Democratic voters will pretend it isn’t happening. About 95% of them are impervious to events. You should have heard my sister talk rot during the CHAZ episode in Seattle. (She might zone back in when she discovers the resale value of her home is imploding, but maybe not). What’s interesting is that there were some vandalism-and-common-assault laden protests in Seattle in 1999 over an international conference held that year. She had no time for those hooligans and neither did the Mayor of Seattle. I don’t know what’s happened to her brain or that of the political class in the intervening decades.
:adds notes to road trip plans, subset, places to avoid:
Legalization of crime is misleading. This suggests that they are merely not enforcing the law, as if anyone can get away with anything. They are using non-enforcement of the law as a weapon against their enemies, and as a means to show chaos among the voting blocs they trust to vote for them out of fear. If it is more convenient for them to use the law to achieve these aims, they will.

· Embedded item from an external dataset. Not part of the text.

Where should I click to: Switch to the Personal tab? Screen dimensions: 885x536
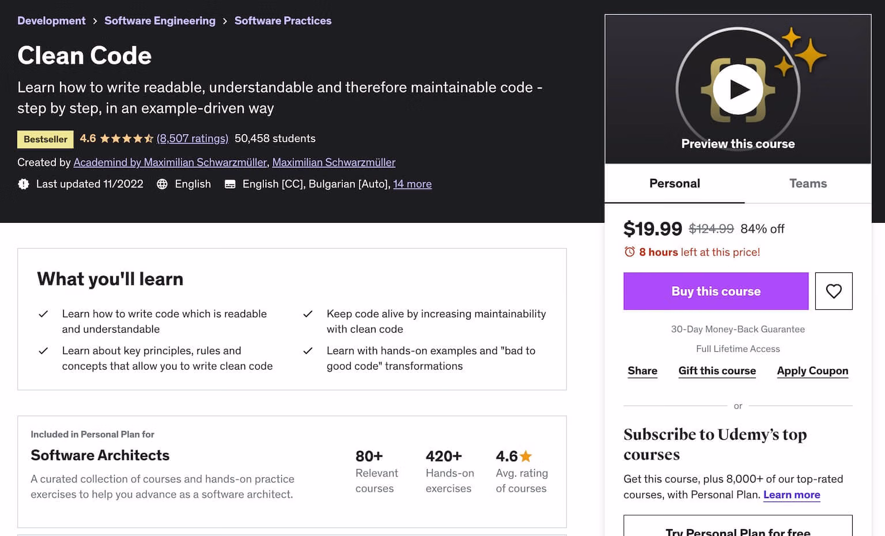pyautogui.click(x=674, y=184)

Thus if someone they do not like owns a business they will not enforce shoplifting laws against people who rob him, making it impossible for him to run a business. But if the owner then decides to shoplift he will be prosecuted to the full extent of the law.
Illinois is actually two states; Chicago area and downstate. The folks outside Chicago will find find it quite easy to defend themselves and many are already armed. Chicago’s restrictive firearms laws will make it very difficult for those in the most affected groups, minorities, senior citizens, lower income persons, to defend themselves.

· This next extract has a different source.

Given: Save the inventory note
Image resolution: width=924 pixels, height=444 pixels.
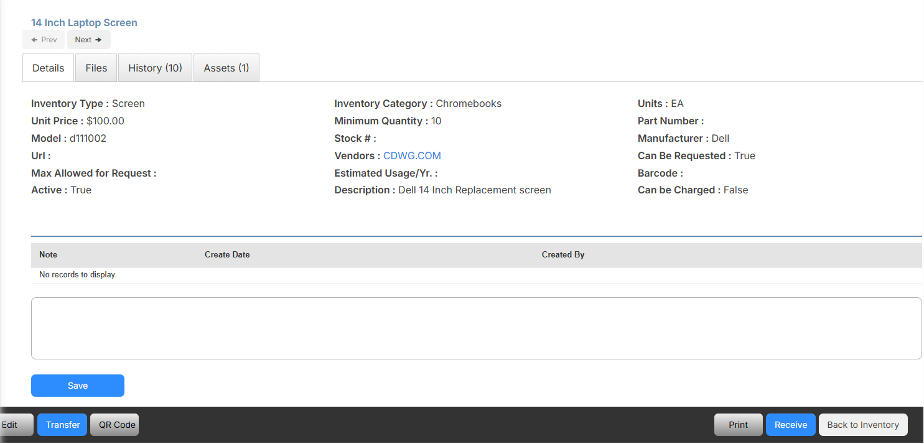Looking at the screenshot, I should [77, 386].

“I predict vigilante movements throughout the State in response.”
Somehow I get the sense these Soros-funded DAs will come down on these vigilantes like a ton of bricks.

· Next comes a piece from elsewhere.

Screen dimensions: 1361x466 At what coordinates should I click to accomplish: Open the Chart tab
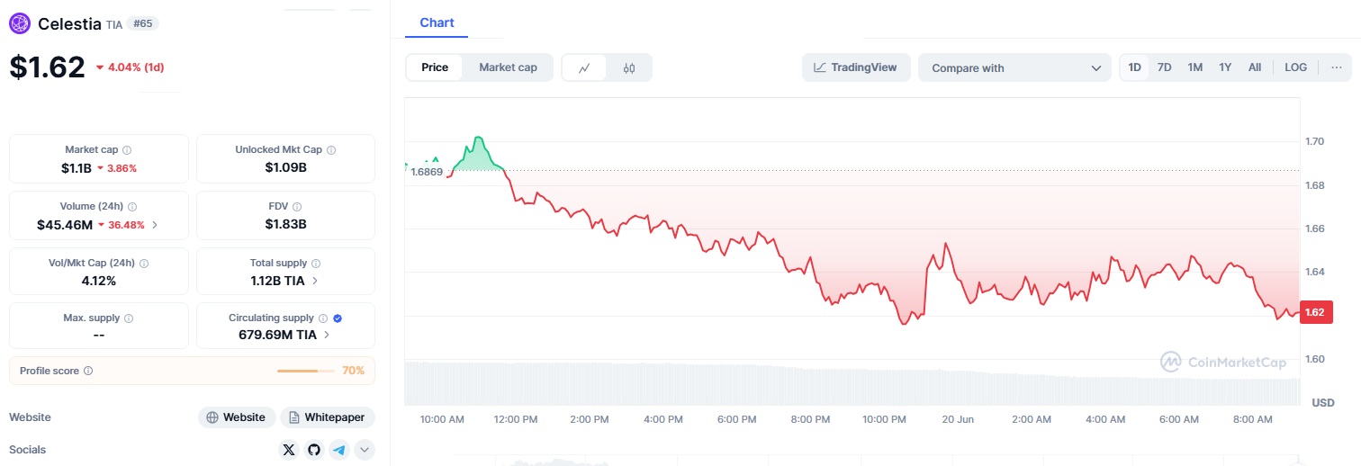[437, 22]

“White liberal elites may wish to live under jungle law, the rest of the State does not.”
Of course they don’t. They just want to force the rest of us to do so.
Somehow I get the sense these Soros-funded DAs will come down on these vigilantes like a ton of bricks.
Good luck doing that in almost all of the 102 counties where there are no Soros prosecutors. Even in Cook I suspect nothing will be done if the Latin Kings take the law into their own hands as they did in 2020, stopping the riots from spreading into their turf.
Don, do you think the average Joe who happens to take the law into his own hands to protect himself will be left alone like an organized criminal outfit like the Latin Kings?
[…] from The American Catholic: The Legalization of Crime – Donald R. McClarey, […]
Depends upon he county Greg and what action has been taken. The dismay that the Safe-T act is causing in Illinois cannot be overstated. I suspect Vigilante committees will begin by observing defendants perceived as dangerous by the courts. I think such defendants might be “invited” to leave the county. Sympathetic staffers within courthouses might pass on surreptitiously information about such defendants. As an officer of the court I am not recommending such activities, but when there is a break down in the legal system, vigilance committees have arisen throughout American history. Another prediction is that the on going exodus from Cook county will greatly increase in volume.
The arguments against the death penalty includes the assertion “of steady improvements in the organization of the penal system.” The actions covered by this article show the increasing breakdown of the penal system and invalidates this claim.